As the group resumed their trek, he could not help glancing at Ling. Though half the time he “wanted to strangle her,” that was only a figure of speech. Lark doubted he could ever carry out his duty, if it came to that. Even now, smudged and gaunt from exhaustion, her face was too lovely by far.

A midura or so later, a blaring cry of dismay filled the mountain range, echoing round frosted peaks to assail them from all sides, setting trees quivering. A militia soldier pointed back along the trail to where the starship’s artificial glow had just grown impossibly brighter. They all ran to the nearest switchback offering a view southwest and raised their hands to shield their eyes.

“Ifni!” Lark gasped, while guards clutched their crude weapons, or each other’s arms, or made futile hand gestures to ward off evil. Every face was white with reflected radiance.

“It . . . can’t ... be ...” Ling exhaled heavily, sighing each word.

The great Rothen ship still hovered over the Glade—as before, bathed in light.

Only now the light blazed down upon it from above—cast by a new entity.

Another ship.

A much, much bigger ship, like a grown urs towering over one of her larvae.

Ub . . . went Lark’s mind as he stared, struggling to adjust to the change in scale. But all he could come up with -was a blaspheming thought.

The new monster was huge enough to have laid the Holy Egg and still have room inside for more.
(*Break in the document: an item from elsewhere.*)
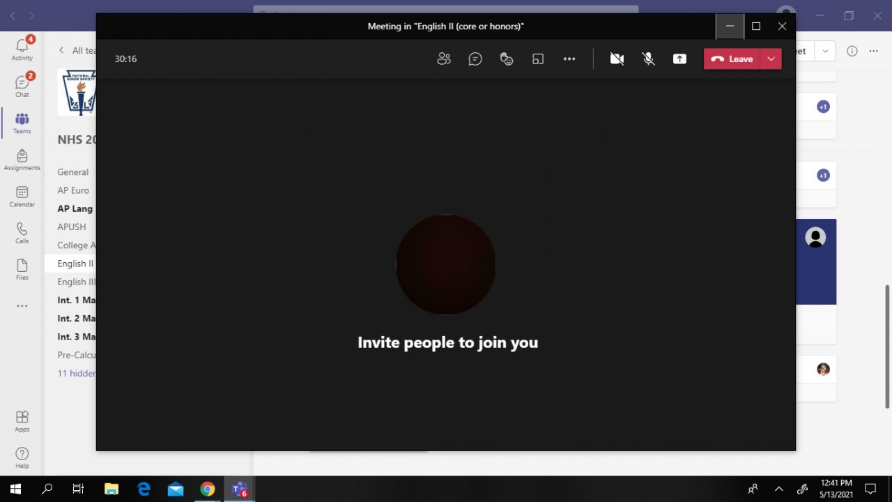The image size is (892, 502).
Task: Open raise hand reactions icon
Action: (x=507, y=59)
Trapped underneath the behemoth, the Rothen craft gave a grinding noise and trembled, as if straining to escape, or even to move. But the light pouring down on it now seemed to take on qualities of physical substance, like a solid shaft, pressing it ever lower toward the ground. A golden color flowed around the smaller star-craft as it scraped hard against Jijo’s soil. The dense lambency coated and surrounded it, congealing like a glowing cone, hardening as it cooled.